For someone working in the world of accounts and finance, a sculpture festival may not be the most obvious match. However, Williams says that the organisation was a ‘very early adopter of services [and programs] like Square, Typeform, Donorbox, Stripe and Microsoft 365.’

He continues: ‘The preparation prior and the reporting post, together with all the grant proposals and acquittals, and the perpetual search for ways to do more with fewer resources and less cost, keeps the core team busy all year round.’

That all sounds serious, but Williams’ advice is: ‘Don’t take every day too seriously. Trying to responsibly manage the finances of a not-for-profit arts organisation is way harder and more stressful than working for a large for-profit corporate. I have done both.’

He adds: ‘You have to have the agility to balance your income and your expenses, often having to commit resources prior to knowing that you are going to be able to generate the income to support it. We have managed to keep going and balance the books for 27 years now, but it is a continuing challenge.

‘The thing that has kept me motivated for so many years is the concept, which allows the public to see the amazing works by artists from all over the world in such a stunning coastal location, plus the collaborative atmosphere among the team.’

Williams says his favourite part of the job, ‘is sending out the artist statements and making the payments to the artists at the final settlement of an exhibition’.

‘In the most recent financial year, we have distributed over $2.8 million to the artists from proceeds from sculpture sales, and from the awards and subsidies that we are able to offer. For many of the artists this is an essential part of their annual income, which allows them to continue their practice.’

  1. Handle artists with care

Justin Morrissey, is no stranger to managing sculpture festivals. His first job managing a sculpture festival exhibition was in 2007, for SXS Cottesloe. ‘I was working at the time for several arts festivals on the Australian circuit, and I was blown away by the professionalism of the Sculpture by the Sea staff and sheer enormity of the project.

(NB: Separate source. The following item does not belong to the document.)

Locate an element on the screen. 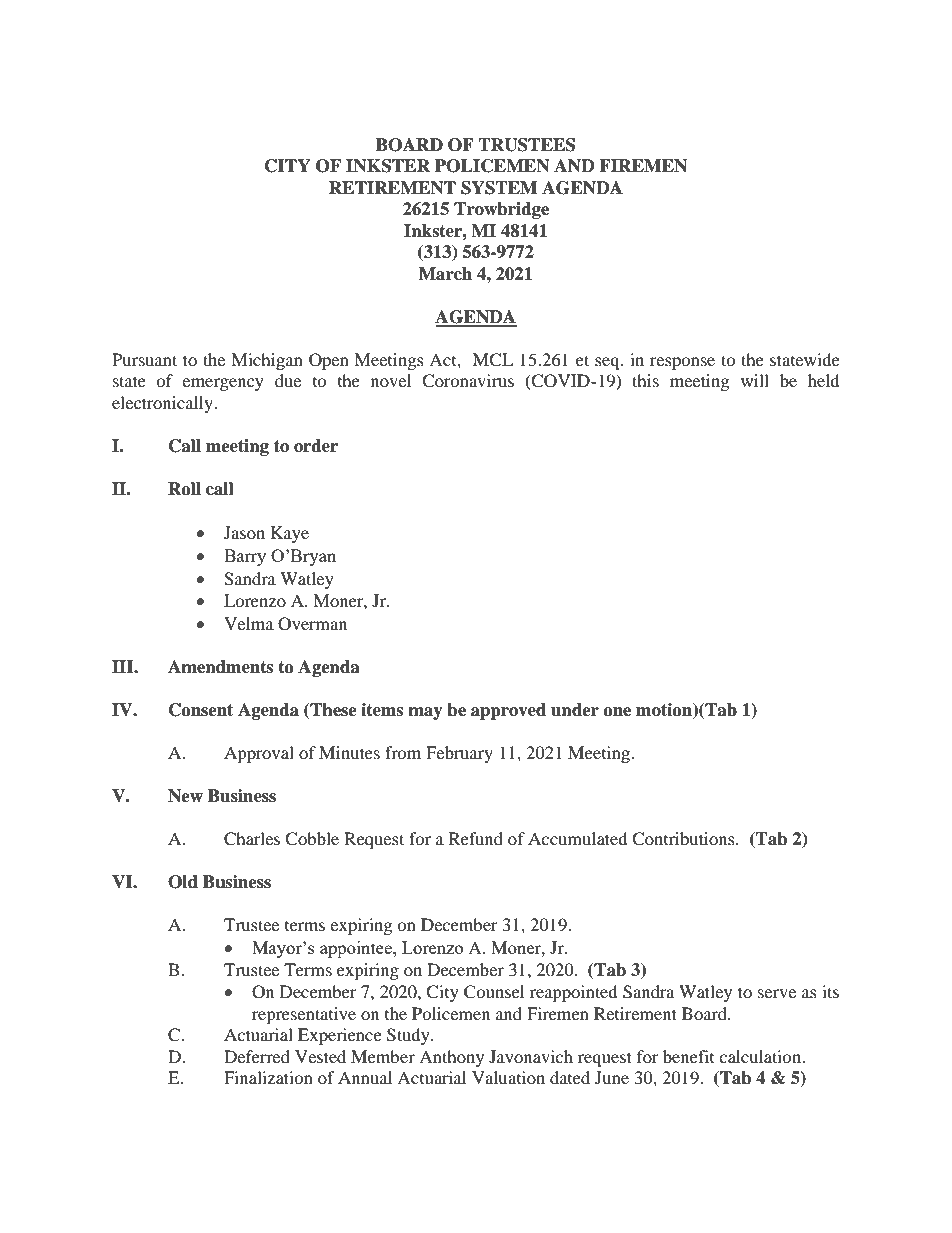 The image size is (952, 1233). response is located at coordinates (682, 363).
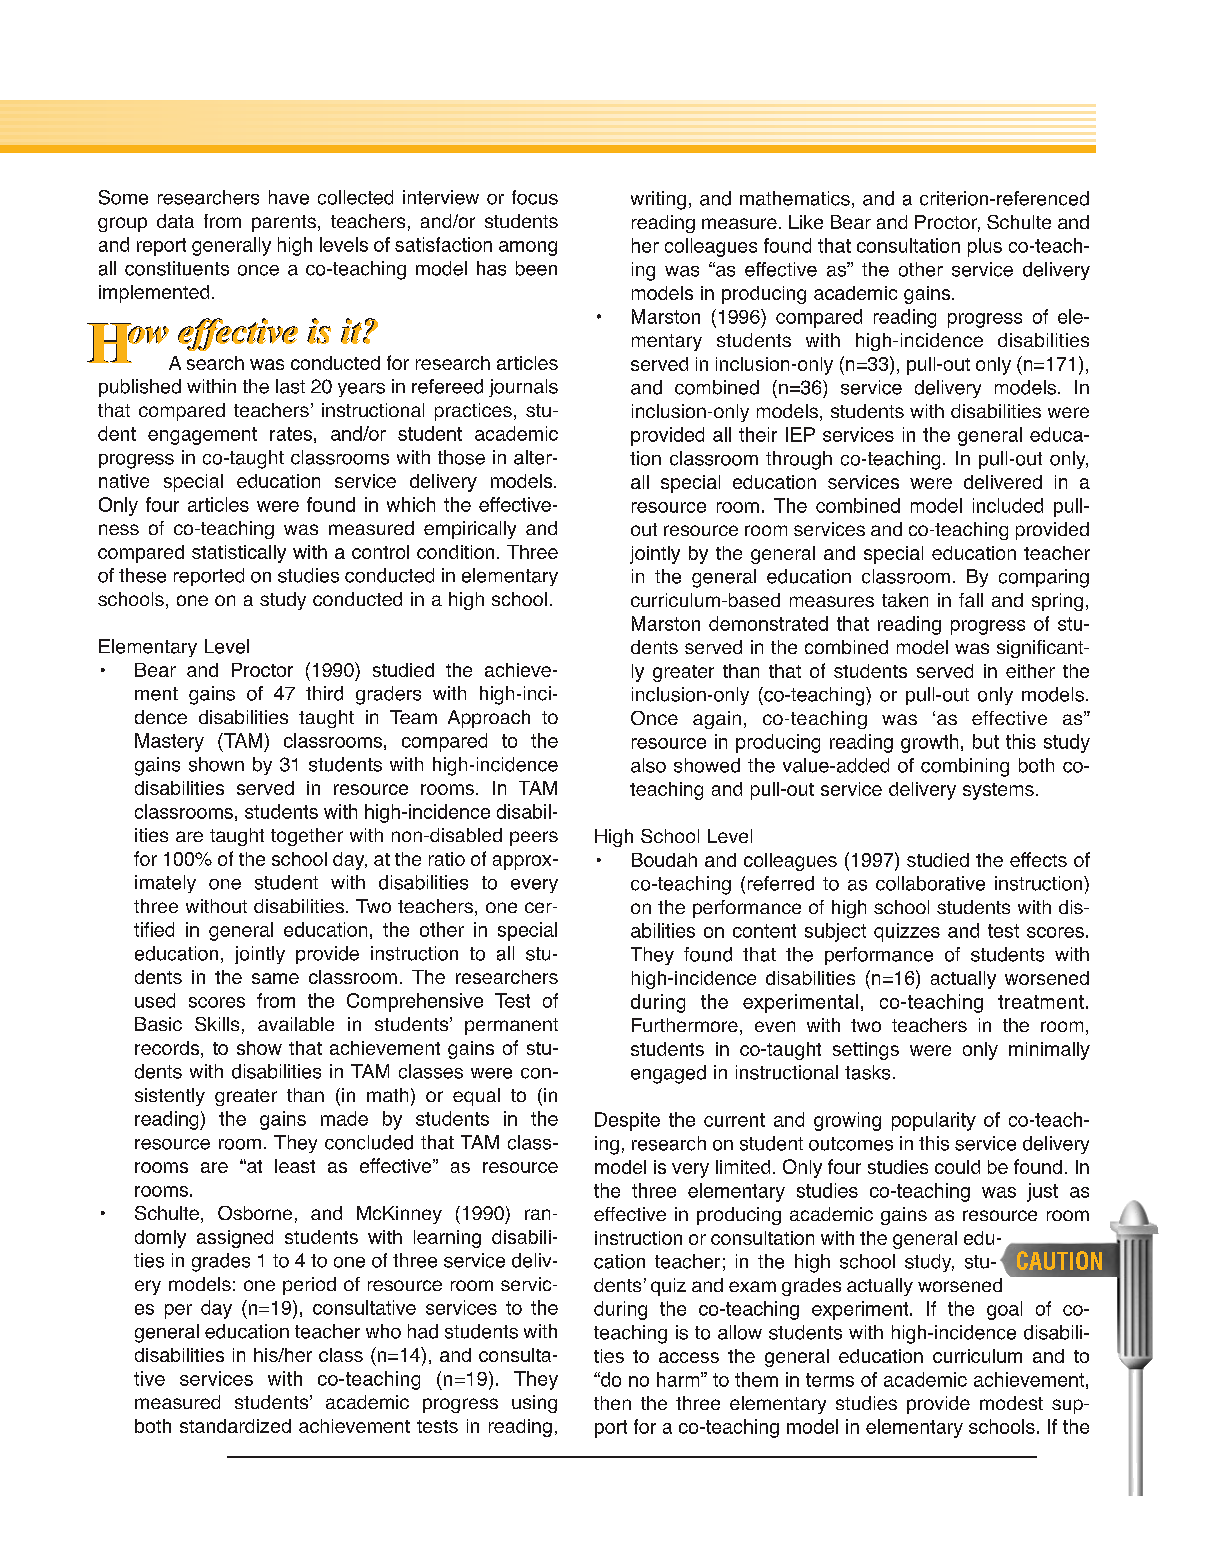  What do you see at coordinates (985, 247) in the screenshot?
I see `plus` at bounding box center [985, 247].
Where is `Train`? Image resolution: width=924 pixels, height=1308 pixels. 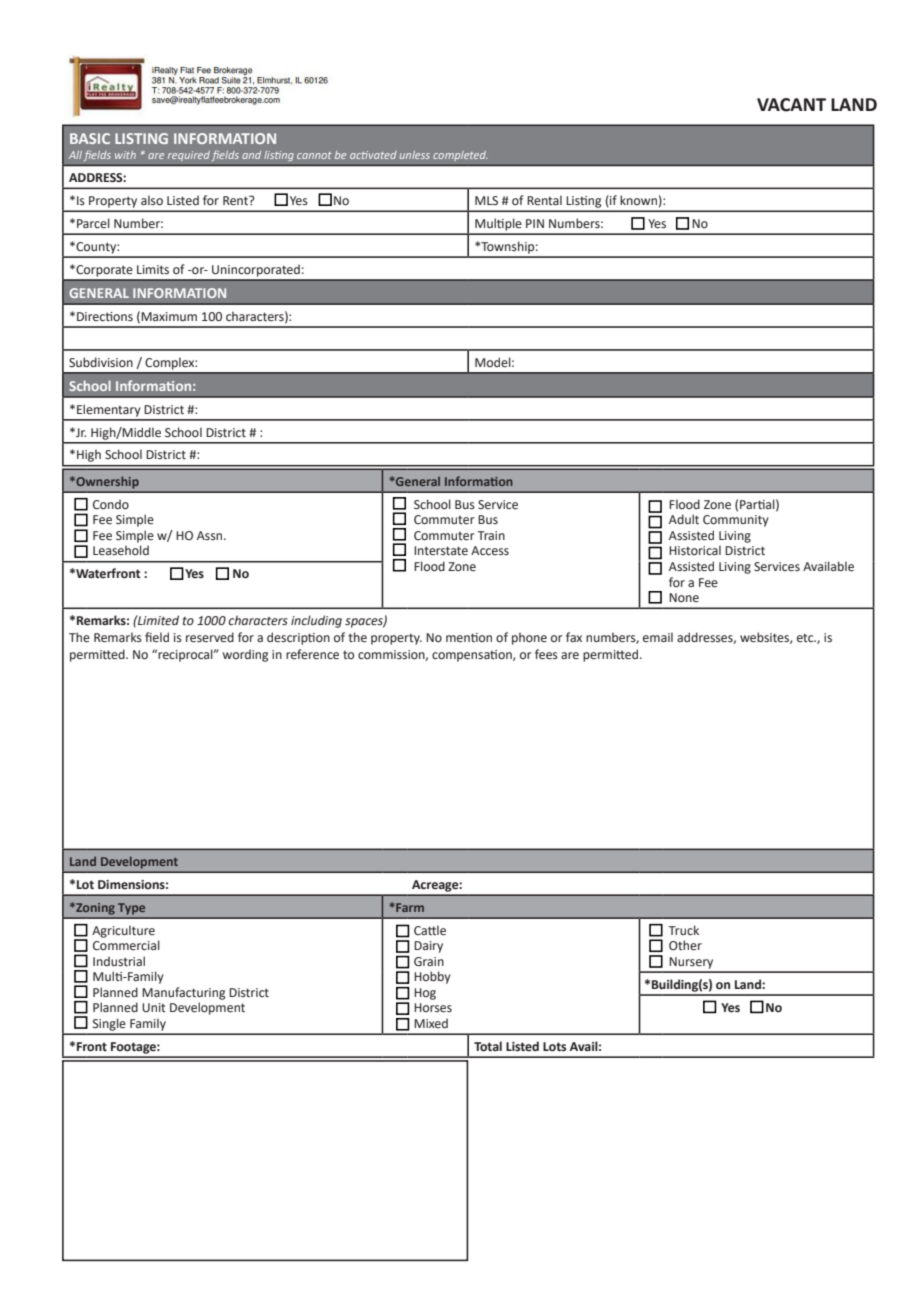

‘As I began to understand the artistic practice and dedication to the craft of sculpture by the many artists, I was drawn to continue working with the organisation,’ he says. Over 10 years later, Morrissey is now the Snowy Valleys Sculpture Trail Site Manager.

Across his vast experience, his key point of advice is: ‘handle artists with care!’ Morrissey adds, ‘[While] there are many benefits and challenges to working on seasonal events, there is so much work that goes on all year round behind the scenes to stage these events.’

He explains that all creatives learn how to balance the leaner times with the times ‘where there is more work than you can manage’.

Morrissey says he feels ‘fortunate to have worked on some thrilling installation projects,’ adding that his ‘favourite part of the job would have to be the fine blending of having a broad understanding of the material qualities that go into the fabrication and installations, with the wonderful characters you meet in the team and artists from all around the world.’

  1. Dogs are the best judges of figurative sculpture!

Yuri Humeniuk, on the job craning in sculptures for ‘Sculpture by the Sea’, Bondi. Image: Supplied.

Completing the decade-plus club of staffers with Sculpture by the Sea is Technical Consultant and Chief Installer, Yuri Humeniuk. Balancing in-office plans with out on the trail realities is a key part of Humeniuk’s everyday. Variety has sustained his interest in this work. ‘An unrivalled melting pot of people, amazing artists and technical challenges, all working together in a high-pressure, intense environment, with a great sense of achievement,’ has kept the job feeling fresh, he says.

Humeniuk continues: ‘The seasonal and sporadic nature of Sculpture by the Sea allows me to focus entirely for two weeks, and then I can go back to the real world!’

Humeniuk’s short piece of advice learned on the job? ‘Dogs are the best judges of figurative art!’